Let’s face it, poking needles into your muscular build several times a day from an early age could imply weakness.

Even with artificial legs after both were amputated and failed organs, there was nothing weak about Ron Santo.

I was fortunate enough to meet him at HoHoKum Park, the Cubs spring training facility in Mesa, Ariz., years ago.

I love baseball and have a collection of autographed balls dating back to 1958 when my first job was selling popcorn at Spokane Indians stadium.

I spotted Ron standing in the first-base dugout and leaned across the concrete roof to get his attention.

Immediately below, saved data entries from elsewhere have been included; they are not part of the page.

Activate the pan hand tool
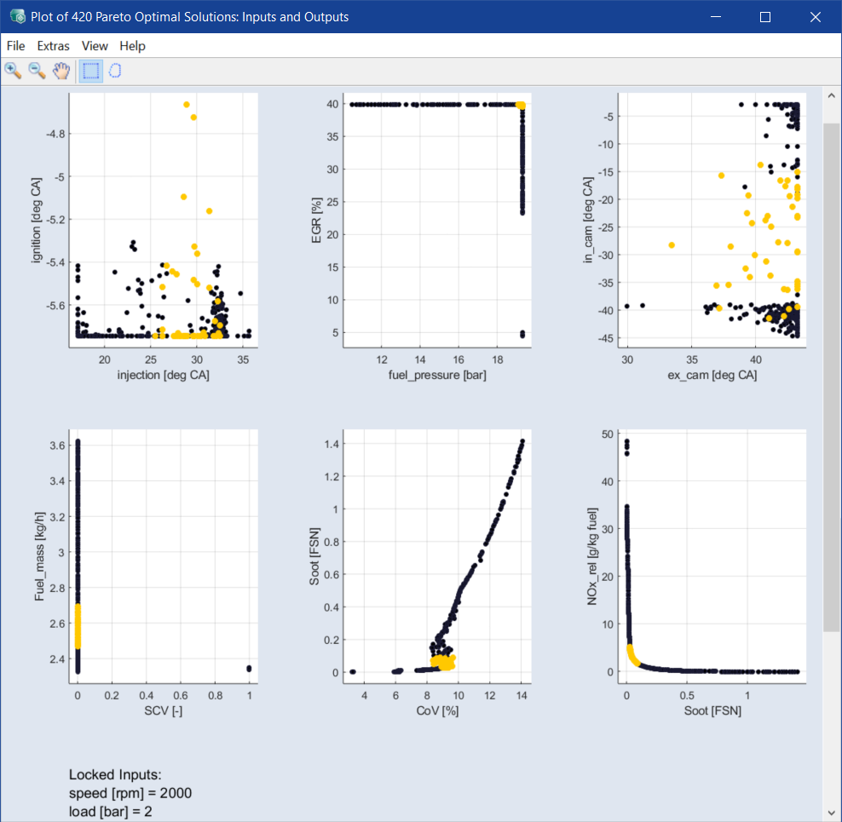The image size is (842, 822). [61, 72]
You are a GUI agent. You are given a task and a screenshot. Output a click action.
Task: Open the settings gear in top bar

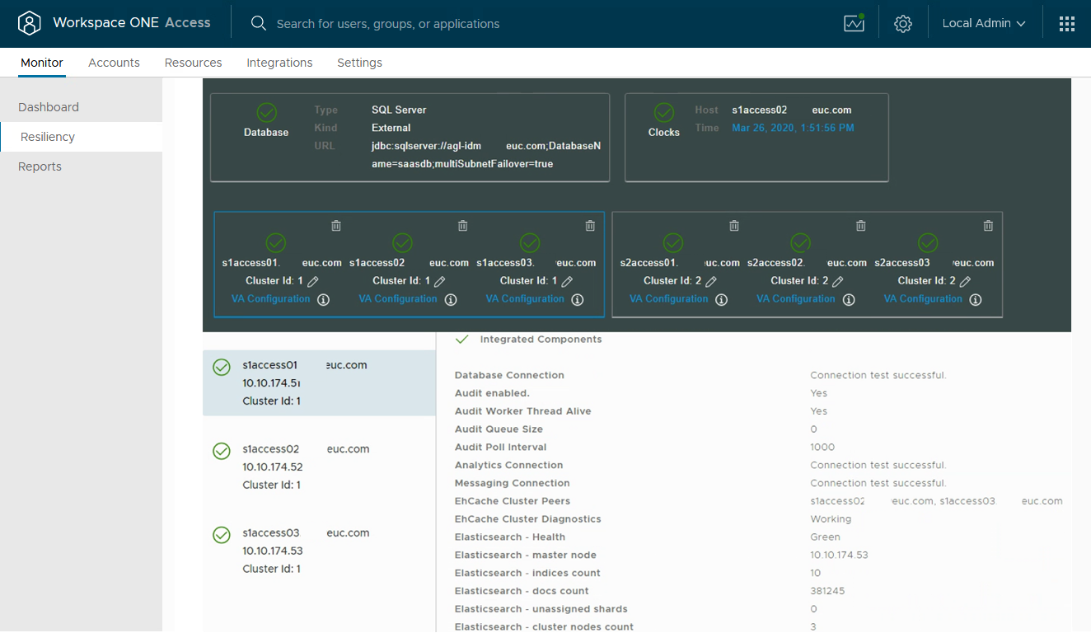[902, 23]
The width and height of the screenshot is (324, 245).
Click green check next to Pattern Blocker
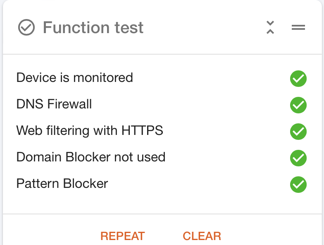[x=298, y=185]
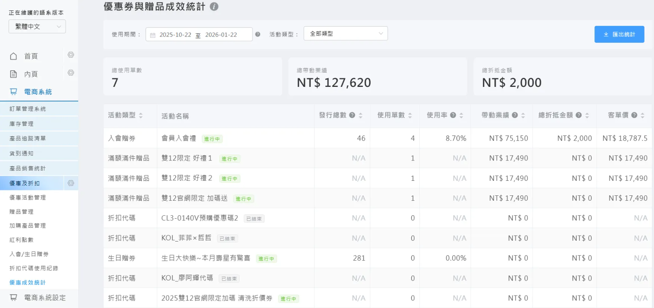The height and width of the screenshot is (308, 654).
Task: Click the help icon next to 發行總數
Action: pyautogui.click(x=352, y=115)
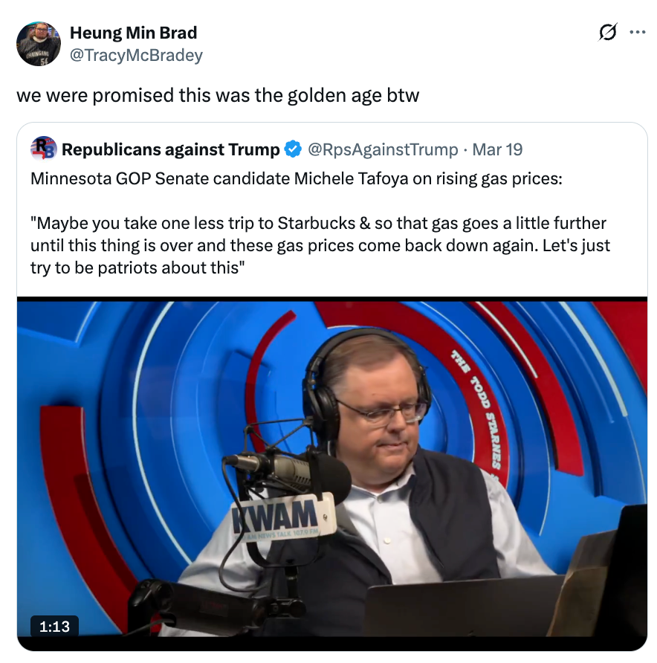Open Heung Min Brad's profile avatar
Image resolution: width=657 pixels, height=663 pixels.
(39, 44)
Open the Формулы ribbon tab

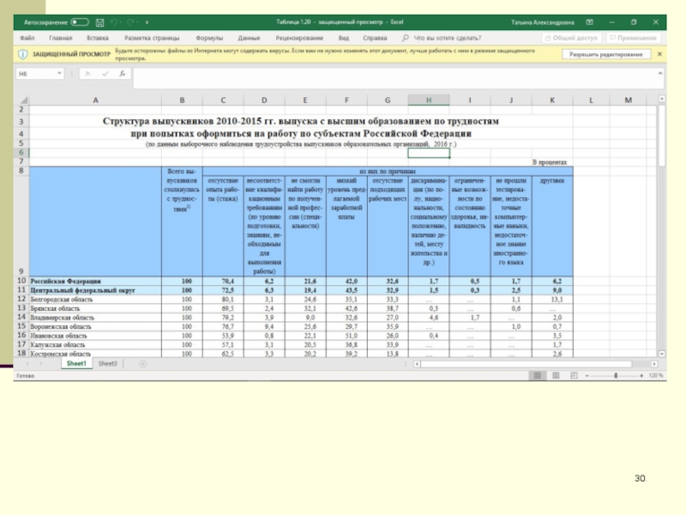pyautogui.click(x=209, y=38)
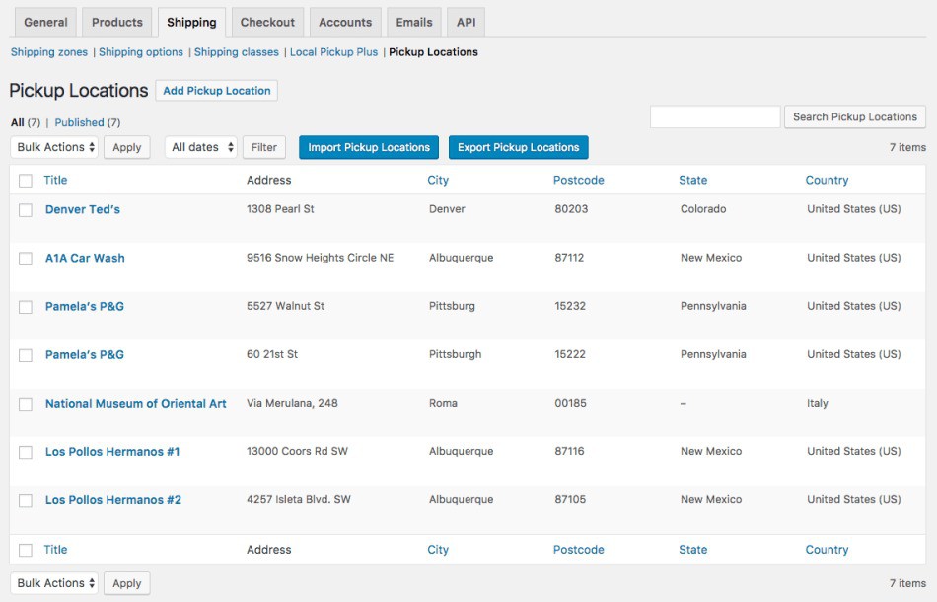Focus the pickup locations search field
Image resolution: width=937 pixels, height=602 pixels.
(714, 116)
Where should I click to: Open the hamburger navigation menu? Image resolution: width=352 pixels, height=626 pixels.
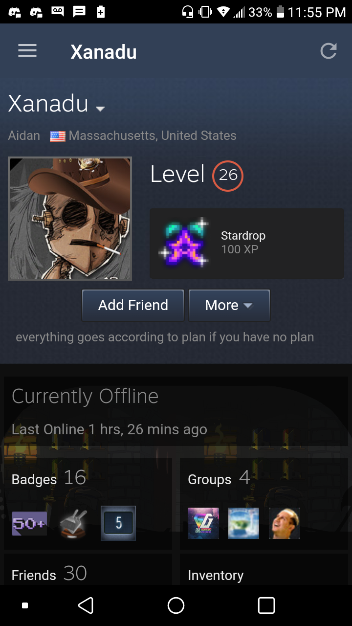pos(27,51)
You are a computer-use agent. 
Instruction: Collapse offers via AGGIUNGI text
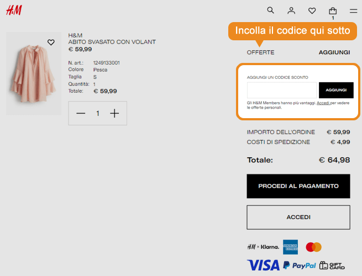click(x=334, y=52)
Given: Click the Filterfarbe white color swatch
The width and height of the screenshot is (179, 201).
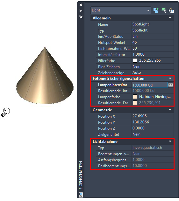Looking at the screenshot, I should click(135, 60).
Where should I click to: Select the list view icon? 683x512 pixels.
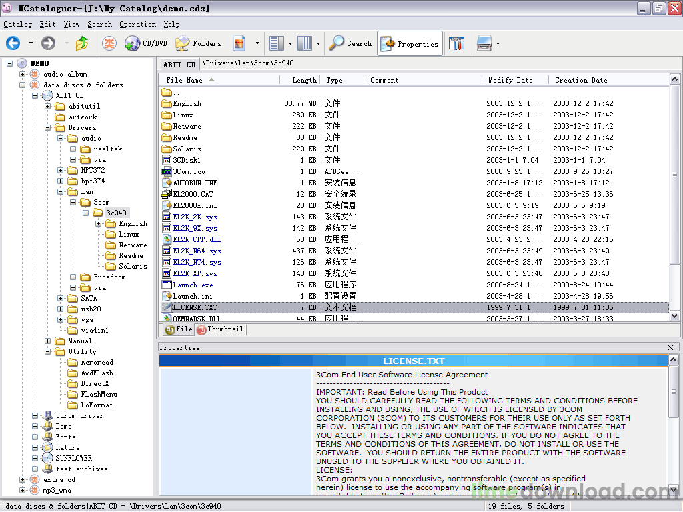click(x=275, y=43)
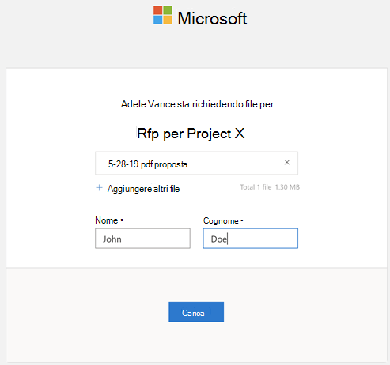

At the time Ryne Sandberg, a Spokane native, was the big autograph to get so fans were clamoring for his attention and basically ignoring Hall of Famer Billy Williams and Santo, along with Ernie Banks, some of the greatest players in Cubs history.

I’d just begun my broadcast career at the University of Montana, had illusions of parlaying that gig to the Major Leagues, and politely engaged Santo about his broadcast career.

Initially quite polite, Santo spent about 20 minutes talking about the differences in the play-by-play of different sports, agreeing that there was just nothing like baseball because of the down time allowed for storytelling.

Now believe me when I say Ron Santo had a lifetime of stories and how he told them was as entertaining as their content.

As fans started to gather, finally realizing who he was, after signing a few autographs including a ball and a photo for me, Santo began to make his exit but not before a wink and a nod and a gracious thank you for the conversation and encouragement to “stay after it and live your dream.”

I only wish I could hear his words at the microphone in July when he would expound on how proud he was to be recognized as a Hall of Famer.